LuxDL / Lux.jl

Elegant & Performant Scientific Machine Learning in Julia
https://lux.csail.mit.edu/
MIT License
479 stars 57 forks source link

Irregular RAM usage under large amount of epochs on gpu #872

Open jdksjfisdf opened 1 week ago

jdksjfisdf commented 1 week ago

I was doing my learning which needs many single_train_steps on my gpu(NVIDIA GeForce RTX 2060 Mobile) when I noticed the irregular RAM(not video RAM) usage. I tested by modifying the epochs of https://lux.csail.mit.edu/stable/tutorials/beginner/2_PolynomialFitting from 250 to 2 500 000 and the RAM usage(of the single process, provided by kde system monitor) is increasing by time still it's up to 4.6 GB. The same issue does not happen if I disable LuxCUDA and run it on cpu. I think there is a memory leak.

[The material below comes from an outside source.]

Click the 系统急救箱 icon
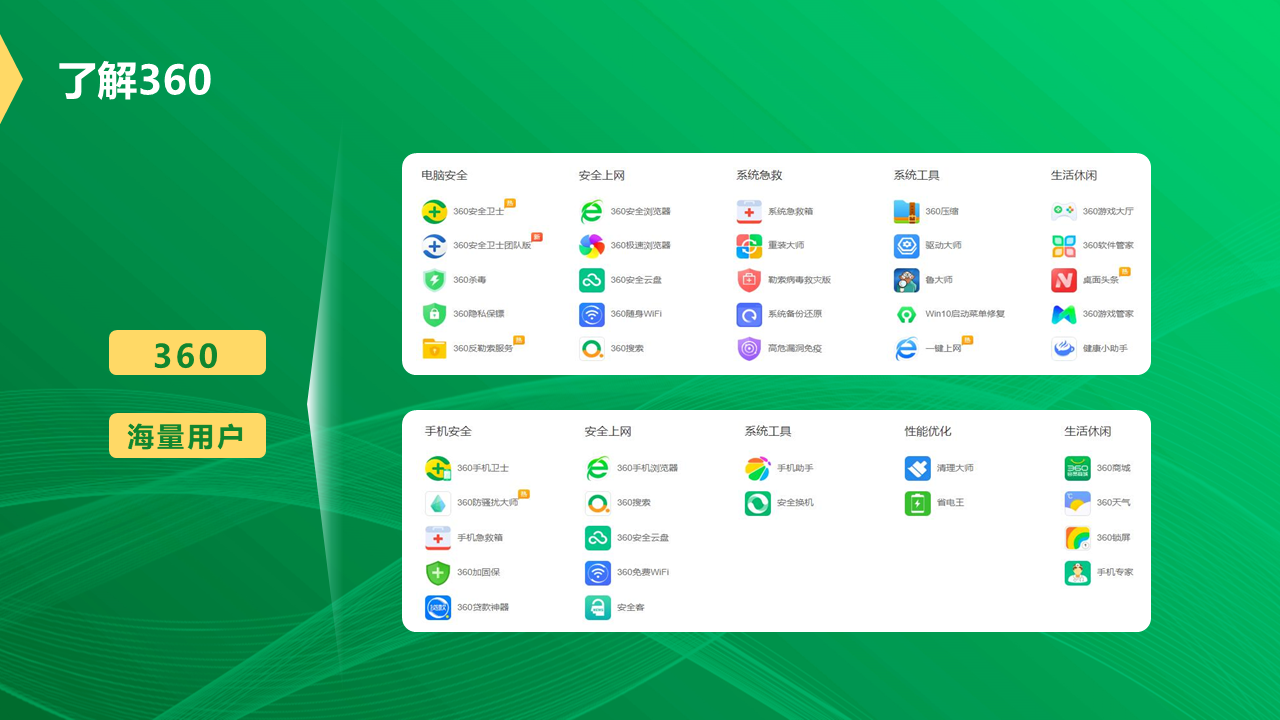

avik-pal commented 1 week ago

I can reproduce this, but I don't think it is a memory leak. It is probably just Julia not freeing memory that it doesn't need to. I tried adding a GC.gc(true) at the end of the run and it was able to free all the memory, which (I think) wouldn't have been the case if it was a memory leak

Though 4.6 GB seems extremely high. I am running the job with very limited available memory (~2GB) and then the memory usage saturates at a certain point. Can you try adding a GC.gc(true) at the end of every epoch and see if the memory usage still grows?

jdksjfisdf commented 1 week ago

I tested again. I was using jupyter lab and GC.gc(true) did not work for me. I runed GC.gc(true) every 50000 epochs and in the end. The memory usage is 4.5GB in the end. I don't know if jupyter or others matters.